题目描述 => 原样输出下面的行：从包含“Close PC TotalCare panel with X icon”的那一行开始，到包含“tap(105, 234)”的那一行结束，首尾两行均包括在内。

指向数据行
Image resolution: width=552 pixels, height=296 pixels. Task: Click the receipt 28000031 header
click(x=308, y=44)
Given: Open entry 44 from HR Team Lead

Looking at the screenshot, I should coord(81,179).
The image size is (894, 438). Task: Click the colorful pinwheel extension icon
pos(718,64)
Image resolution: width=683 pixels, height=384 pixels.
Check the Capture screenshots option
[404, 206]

...

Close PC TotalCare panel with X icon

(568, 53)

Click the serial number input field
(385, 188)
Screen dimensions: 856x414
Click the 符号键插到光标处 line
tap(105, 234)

参考答案 =>
Close PC TotalCare panel with X icon

(568, 53)

Click the serial number input field
(385, 188)
Screen dimensions: 856x414
Click the 符号键插到光标处 line
tap(105, 234)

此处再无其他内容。